Os garis fizeram questão de conversar com a população em 2013. Fizeram também questão de manter escorrerem o lixo dos hospitais. Quando PMs dando água pros garis durante suas manifestações, pensei, a mãe do comunistas, anarquia, tá nas ruas de de novos...

Anônimo disse...

É uma pista excelente para se entender o que está se passando, caro amigo Azedo. Na Europa os "Bonzos" sindicais, perderam de 90 até bem pouco tempo, o contato com os anseios de seus trabalhadores. Estes trabalhadores passaram a se organizar e se manifestar "expontaneamente" por outros meios que as greves clássicas e reivindicam "outras coisas", que nem passariam pela cabeça de um líder sindicalista clássico. O trabalhador joga sua energia, por exemplo, na organização do bairro, por uma melhor escola, ou ma boa praça em que possa ter seu tempo de lazer melhor aproveitado, ou parte para a porrada, para apoiar a ocupação de um prédio, que antigos companheiros, hoje precários, ocupam. São companheiros que tem uma visão de mundo mais global e menos presa ao mundo do trabalho.
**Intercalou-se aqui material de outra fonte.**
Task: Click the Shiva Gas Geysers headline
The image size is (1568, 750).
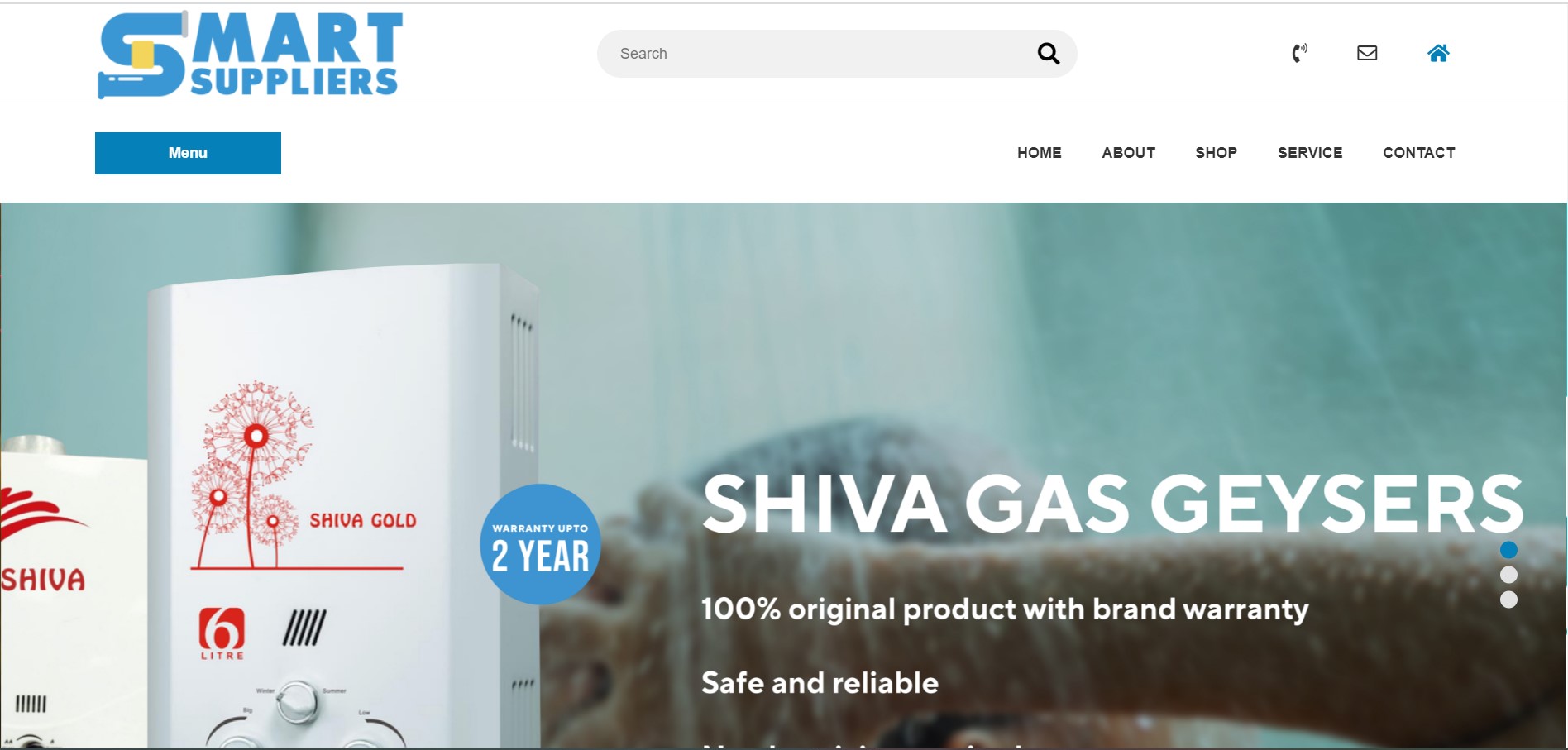Action: click(1112, 504)
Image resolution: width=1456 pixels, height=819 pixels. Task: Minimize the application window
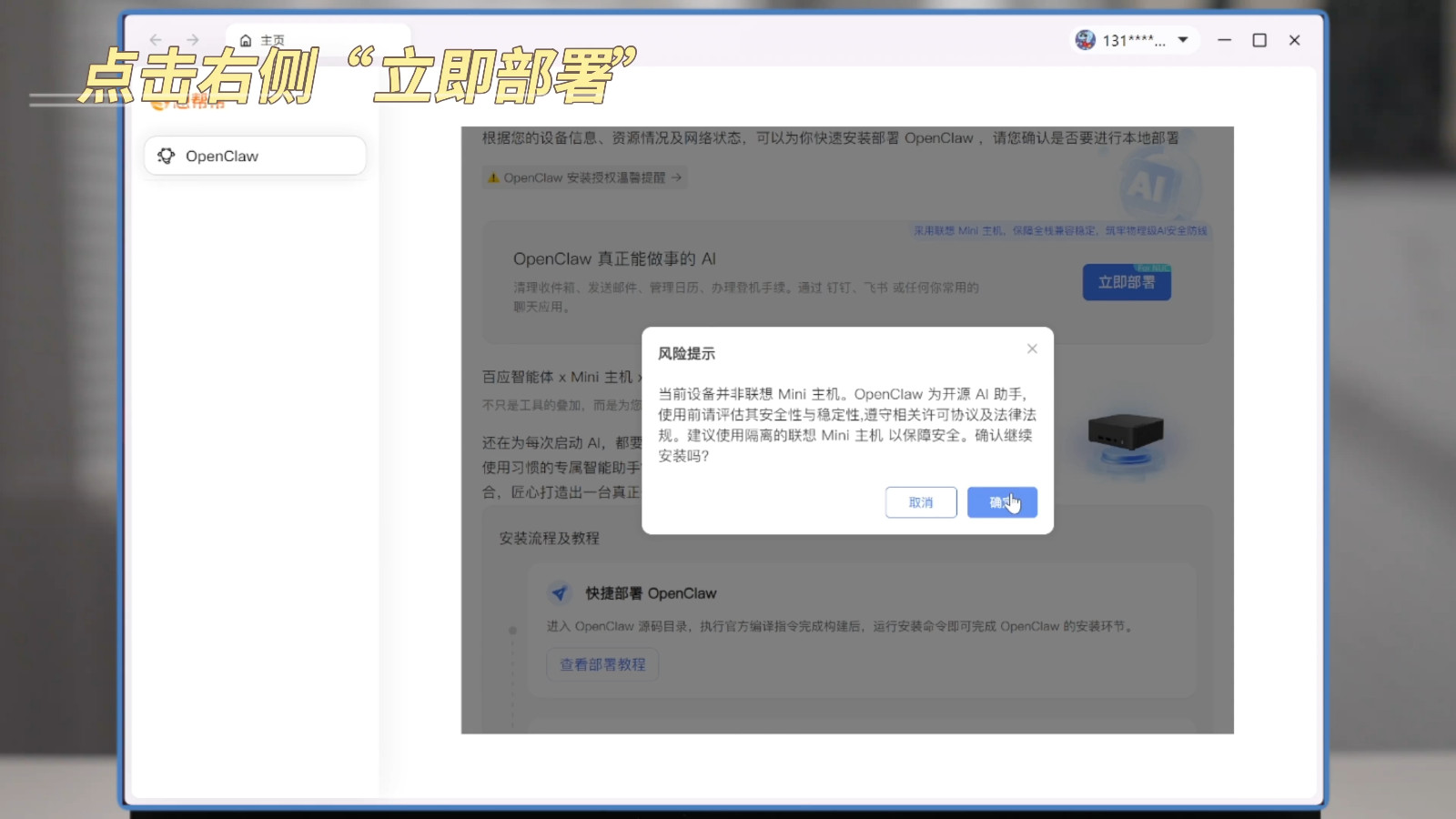pyautogui.click(x=1225, y=40)
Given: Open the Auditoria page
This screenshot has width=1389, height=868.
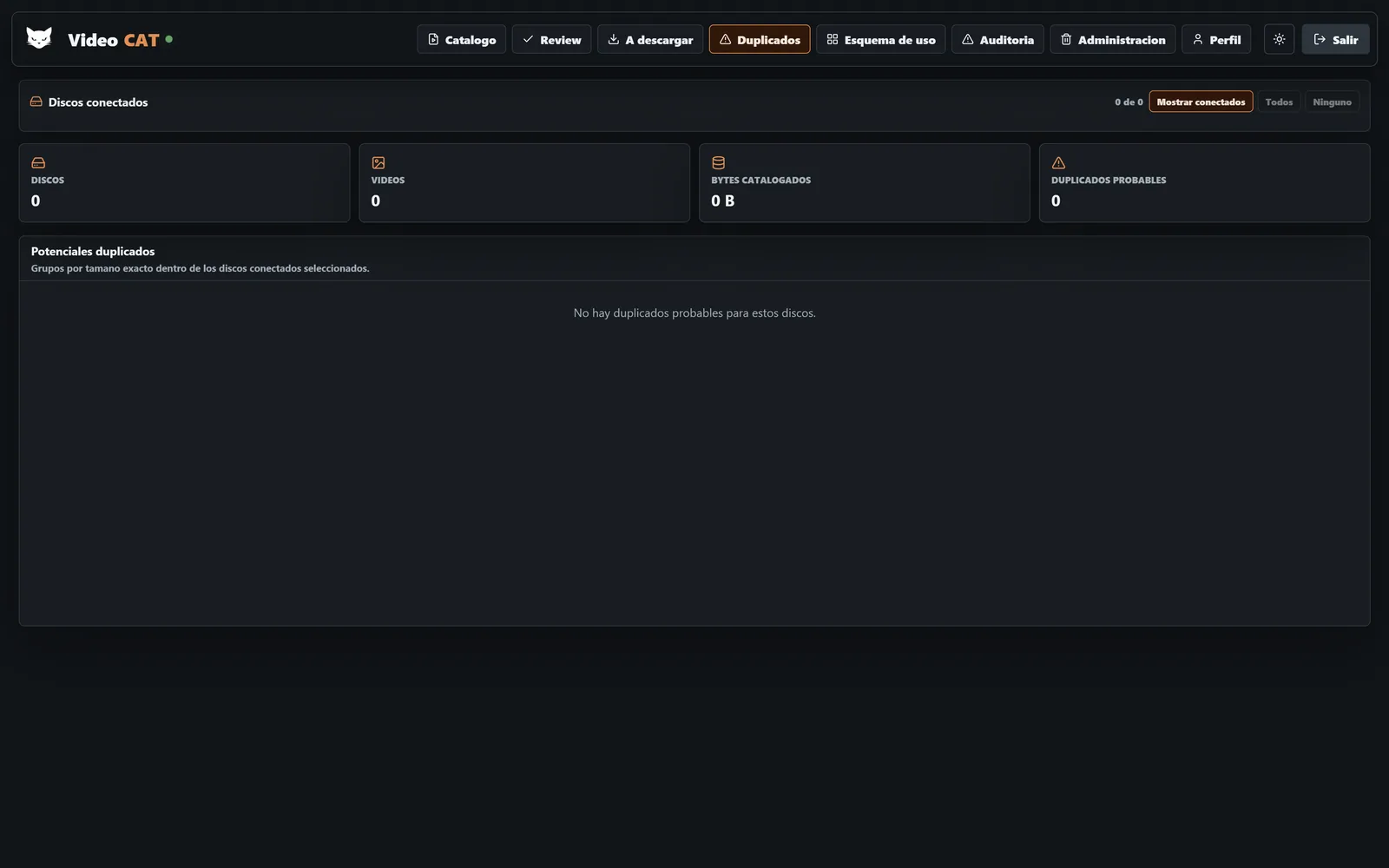Looking at the screenshot, I should click(x=997, y=39).
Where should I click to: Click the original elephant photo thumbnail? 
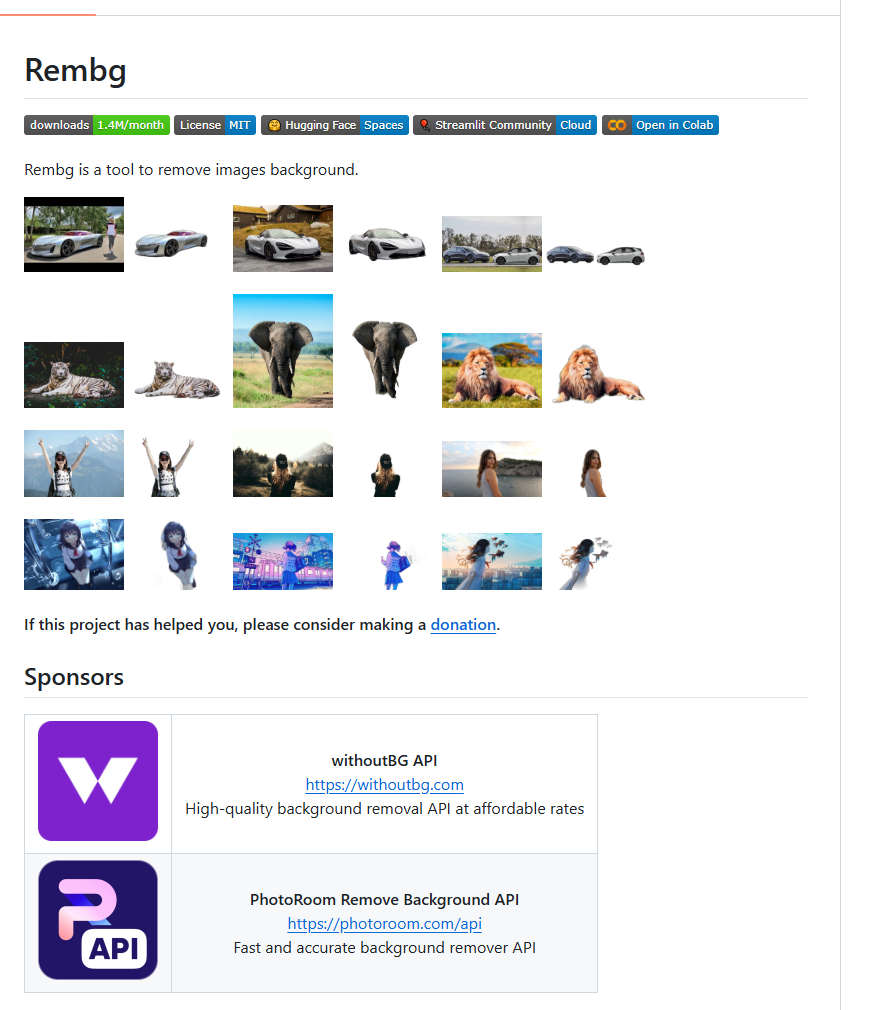(283, 351)
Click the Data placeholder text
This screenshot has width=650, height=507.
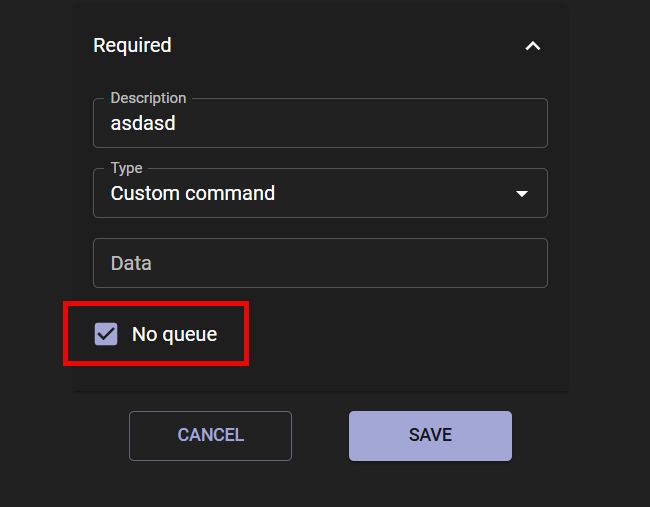click(x=131, y=264)
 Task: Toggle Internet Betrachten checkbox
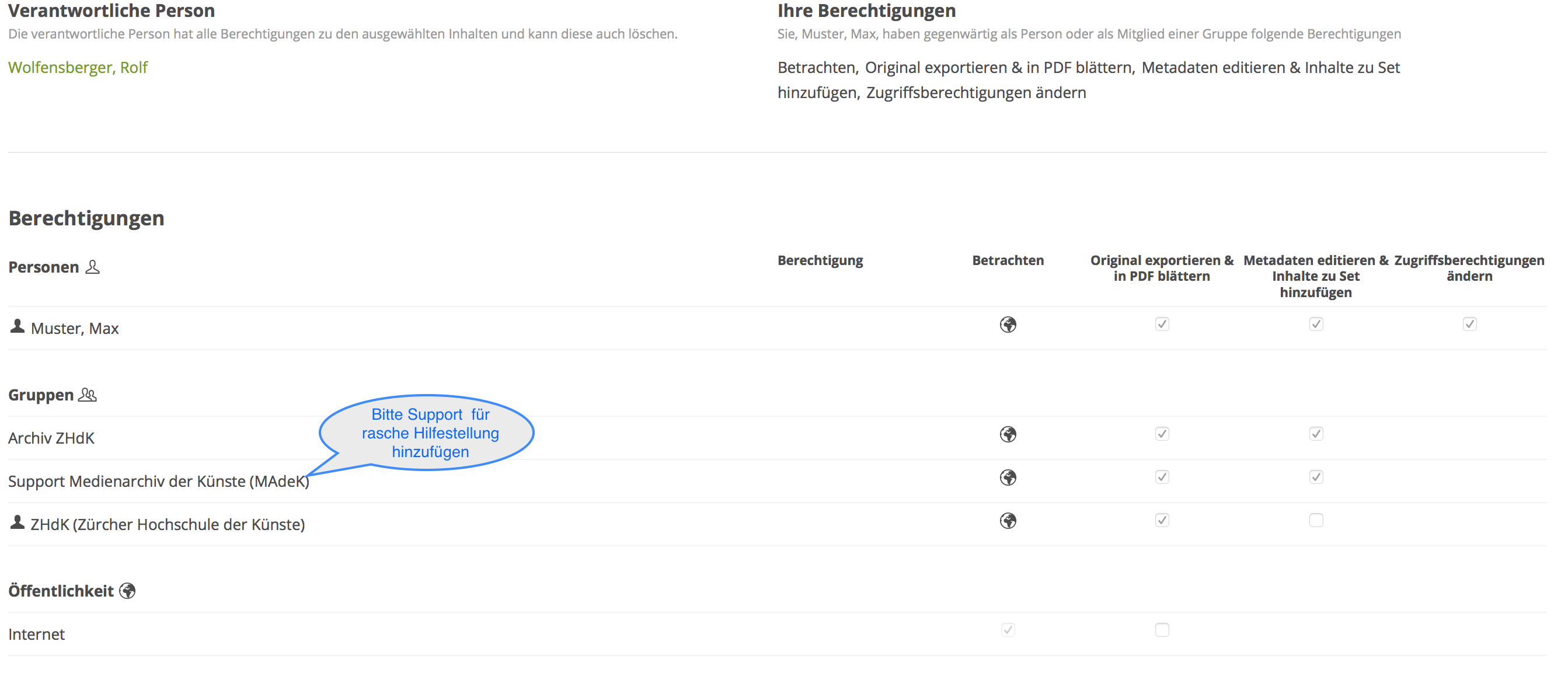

Hoje sindicatos como o de maquinistas de trem da Alemanha, utilizam em suas greves, métodos aprendidos dos movimentos "expontâneos", falam de conforto para passageiros, e mais tempo para o lazer dos empregados.
Voltam ao método "anarquista" que você utilizou para a "greve" dos padeiros de São Paulo. Reivindicavam além de melhores condições para o "seu"! trabalho, melhores condições para os seus "frequeses". Ações simpáticas e que contavam com o apoio popular pois todos viam que podiam ganhar com as reivindicações do padeiro.
Me fez lembra as "Padarias do Povo", nomes que os anarquistas portugueses davam aos seus núcleos de "agitoprop" durante a ditadura de Salazar;
Mesmo sendo muito sacaneados pelo stalinista Cunhal, seus métodos foram utilizados pelos comunistas depois de 1974.
Me recordo da famosa greve dos garçons de cervejarias. Durou uma semana, e contou com o apoio irrestrito dos beberrões da cidade. Todo dia tinha uma cervejaria de plantão. Eram verdadeiras assembléias populares que aconteciam nas cervejarias de plantão, com toda a imprensa nacional e internacional presente. Afinal jornalistas não são de ferro; Mesmo os imprensistas conservadores precisavam beber...
Desde 83 que isto não acontece aqui. Na greve de professores, patrocinada pelo MR8 contra Brizola, os professores pararam meses, e a população nos odiou, pois seus filhos ficavam sem merenda. Fui voto vencido na assembléia do SEPE aparelhado, pois na escola que lecionava em Brás de Pina, nós professores nos revezamos em um plantão todos os dias na cozinha. Aproveitávamos para dar aulas populares a todos que apareciam, até a turma da pesada. Visitei esta escola, quando voltei ao Brasil, e é uma das escolas que malandro até hoje respeita.
Os garis fizeram questão de conversar com a população em 2013. Fizeram também questão de manter escorrerem o lixo dos hospitais. Quando PMs dando água pros garis durante suas manifestações, pensei, a mãe do comunistas, a anarquia, tá nas ruas de de novos... E salve o dia da República!